Yikes. This is not a good agreement!

Let’s see if we can do better by refining the model:

$ rombus refine my_project.hdf5

This instructs Rombus to iterate through sets of randomly generated parameter samples and write a new ROM to the file my_project_refined.hdf5. Let’s take a look at this new model:

$ rombus evaluate my_project_refined.hdf5 A=3.5

This should generate the following plot: Figure 3 Much better!

One last thing: let’s see how fast our ROM is relative to our original model. We can do this by running the following:

$ rombus timing my_project.hdf5

Timing information for ROM:   1.22e-03s for 100 calls (1.22e-05 per sample).
Timing information for model: 1.13e-02s for 100 calls (1.13e-04 per sample).
ROM is 9.28X faster than the source model.
$ rombus timing my_project_refined.hdf5

Timing information for ROM:   1.41e-01s for 100 calls (1.41e-03 per sample).
Timing information for model: 1.38e-02s for 100 calls (1.38e-04 per sample).
ROM is 10.16X slower than the source model.

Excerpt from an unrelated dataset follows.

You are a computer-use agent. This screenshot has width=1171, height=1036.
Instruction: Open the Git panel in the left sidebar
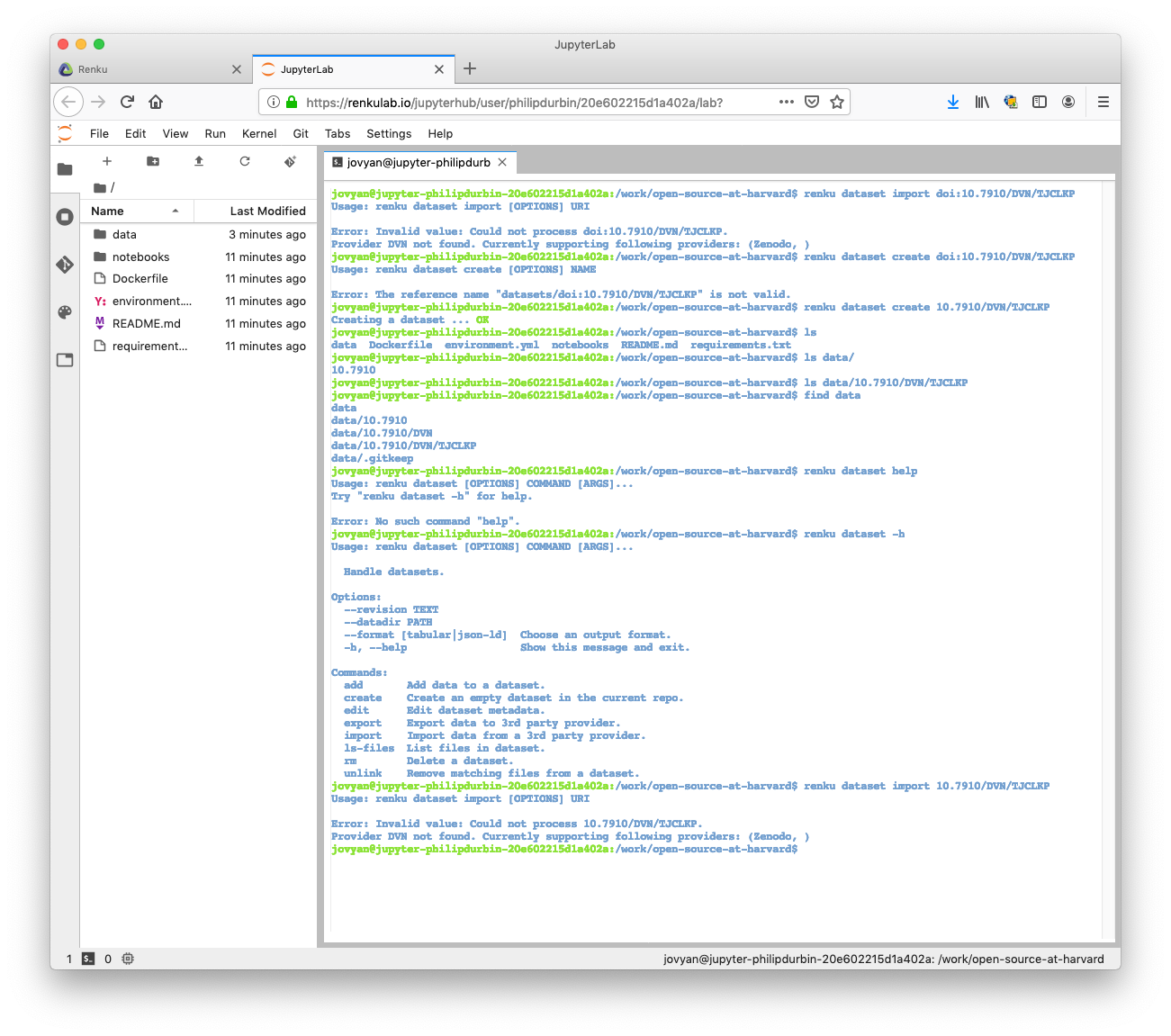pyautogui.click(x=65, y=265)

Now, go ahead and try to generate your own model. Just modify my_project.py and my_project_samples.csv to suit your needs and repeat the steps above.

Note

Usually, Rombus won’t be used to generate representations of trivial models such as this. It excels at furnishing representations of models which can take minites-to-weeks of CPU time to generate. Once a ROM is successfuly built for such a model, analyses can be performed with orders of magnitude speed-up.